TEXTO SELECIONADO:

↓↓↓

Último poste da série > 25 de abril de  2022 > Guiné 61/74 - P23200: 18º aniversário do nosso blogue (5): Roteiro da nossa saudosa Bolama (Antonio Júlio Emerenciano Estácio, luso-guineense, nascido em 1947, e escritor)

segunda-feira, 25 de abril de 2022

Guiné 61/74 - P23200: 18º aniversário do nosso blogue (5): Roteiro da nossa saudosa Bolama (Antonio Júlio Emerenciano Estácio, luso-guineense, nascido em 1947, e escritor)

 


Infografia: António Estácio (2012)


Leiria > Monte Real > V Encontro Nacional Tabanca Grande > 26 de unho de 2010 > O António  Estácio.

↑↑↑

OBJETIVO DO EXERCÍCIO: Segundo o texto selecionado, em que ano nasceu António Júlio Emerenciano Estácio?

DADOS FORNECIDOS:
↓↓↓

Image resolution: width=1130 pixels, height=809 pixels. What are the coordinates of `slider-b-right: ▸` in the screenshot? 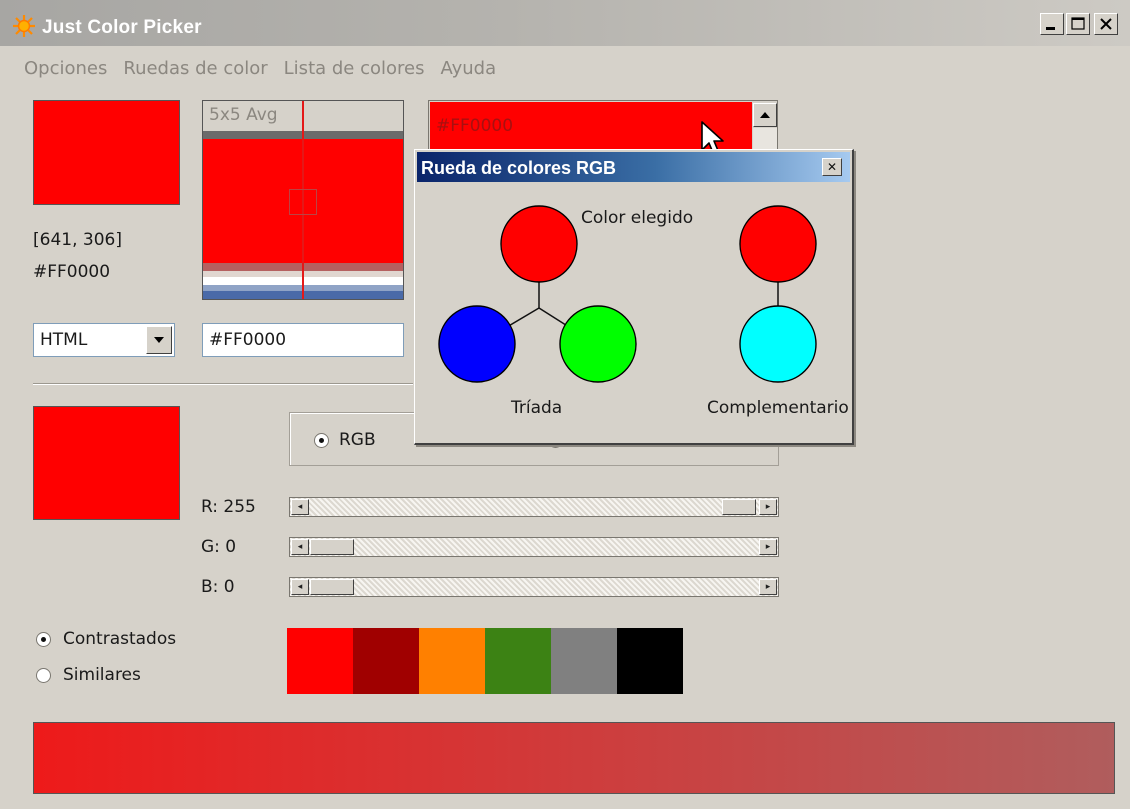 It's located at (768, 587).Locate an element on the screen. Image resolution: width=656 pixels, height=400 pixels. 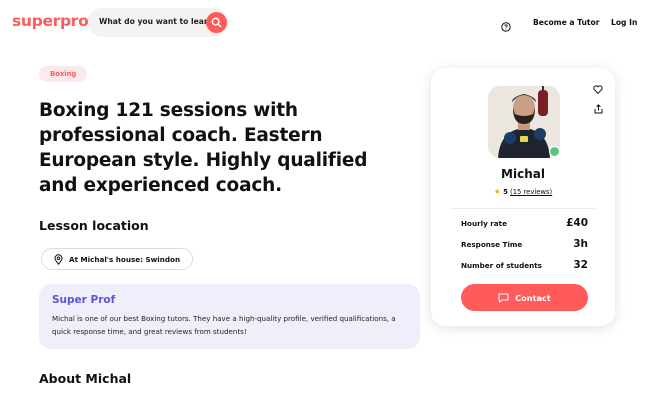
help-button is located at coordinates (506, 26).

↑↑↑

RESULTADO: Em 1947.